── DATA LINES

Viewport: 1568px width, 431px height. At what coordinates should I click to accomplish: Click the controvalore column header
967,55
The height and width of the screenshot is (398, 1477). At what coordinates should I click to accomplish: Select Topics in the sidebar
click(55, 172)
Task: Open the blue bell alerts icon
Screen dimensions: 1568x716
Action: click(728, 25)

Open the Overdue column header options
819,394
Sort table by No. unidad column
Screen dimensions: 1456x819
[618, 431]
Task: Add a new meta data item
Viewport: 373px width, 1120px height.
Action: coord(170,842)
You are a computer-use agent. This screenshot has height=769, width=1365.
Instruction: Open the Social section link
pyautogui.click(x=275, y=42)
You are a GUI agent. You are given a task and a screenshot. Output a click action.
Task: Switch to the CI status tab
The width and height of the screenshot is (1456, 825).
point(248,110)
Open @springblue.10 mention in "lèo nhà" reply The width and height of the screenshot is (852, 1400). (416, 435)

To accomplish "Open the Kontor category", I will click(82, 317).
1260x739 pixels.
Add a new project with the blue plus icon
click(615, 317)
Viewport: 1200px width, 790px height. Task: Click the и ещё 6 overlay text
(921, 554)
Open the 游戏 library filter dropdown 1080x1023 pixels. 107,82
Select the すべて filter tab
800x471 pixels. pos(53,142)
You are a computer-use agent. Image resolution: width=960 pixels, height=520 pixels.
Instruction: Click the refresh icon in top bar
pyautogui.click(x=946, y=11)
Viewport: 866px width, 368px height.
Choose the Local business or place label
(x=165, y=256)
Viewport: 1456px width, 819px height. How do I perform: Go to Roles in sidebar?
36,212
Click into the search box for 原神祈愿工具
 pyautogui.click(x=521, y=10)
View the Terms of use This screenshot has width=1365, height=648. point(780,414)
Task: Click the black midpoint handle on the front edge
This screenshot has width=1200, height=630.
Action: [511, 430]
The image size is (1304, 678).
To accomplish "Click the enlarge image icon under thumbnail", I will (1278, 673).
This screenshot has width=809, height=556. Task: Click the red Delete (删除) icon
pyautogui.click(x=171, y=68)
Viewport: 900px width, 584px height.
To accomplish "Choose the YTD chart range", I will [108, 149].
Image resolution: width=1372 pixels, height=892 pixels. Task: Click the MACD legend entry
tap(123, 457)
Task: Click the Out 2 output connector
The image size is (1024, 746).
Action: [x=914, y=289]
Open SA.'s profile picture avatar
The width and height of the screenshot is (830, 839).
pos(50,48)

────

• REQUEST: Return every line from the items above that contains the word "Choose".

• WRITTEN SOLUTION:
Choose the Local business or place label
To accomplish "Choose the YTD chart range", I will [108, 149].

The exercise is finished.